The Collegian
Thursday, December 12, 2024

Featured Flick: Date Night

Tina Fey and Steve Carell are a boring married couple that, on a Mark Ruffalo fear-inspired whim, goes to a restaurant, steals someone's reservation and ends up being chased by crooked cops. Then there's a car chase that's pretty fantastic and a pole-dancing scene that made me laugh until I cried.

This is a watered-down comedy that somehow sucked in two genuinely funny actors. The background story about a Mafioso trying to track down dirty pictures is really just noise, something else to pay attention to while the director shushed Fey and Carell -- a mortal sin in comedy movies. Mark Wahlberg, Taraji P. Henson, Kristen Wiig and Bill Burr, among other actors and comedians who are better than this movie, get demoted to "boring couple" buddies and really just waste screen space. The only accessory characters who barely manage to hold up their parts are Mila Kunis and James Franco, who had their dinner reservation stolen by Fey and Carell. As far as white trash goes, they did a pretty genuine, heart-felt and funny job.

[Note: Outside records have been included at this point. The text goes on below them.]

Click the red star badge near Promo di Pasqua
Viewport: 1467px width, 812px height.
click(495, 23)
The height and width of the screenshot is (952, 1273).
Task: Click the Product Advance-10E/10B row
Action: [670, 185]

Fey and Carell, however, ad-libbed the funniest lines in the film, which are injected like adrenaline into the rest of the dry and generic "boring-couple-being-chased" story. It's particularly tragic to think that many movie-goers will be seduced into watching this because of Fey and Carell because they only provide about 20 minutes worth of comedy gold.

The best parts of this film are spot-on and hilarious, though. The scene in which Fey and Carell finagle their way into an elitist Manhattan restaurant as Will.i.Am's personal assistants should have been longer. Also, the topsy-turvy car chase, featuring J.B. Smoove as a lemons-into-lemonade cabbie, is great fun and both long and short enough to be memorable.

But nothing captures the film's lost potential better than the strip club scene in which Fey and Carell exotic dance their way into a sleazy politician's lap. I could have watched Carell as a "sexy worm" and both comedians as awkward stripper robots the whole time and I probably would have cry-laughed hard enough to give myself an aneurism. In fact, they could have just packaged the movie as a 20-minute short film of Fey and Carell as strippers and I would have paid full price to see it.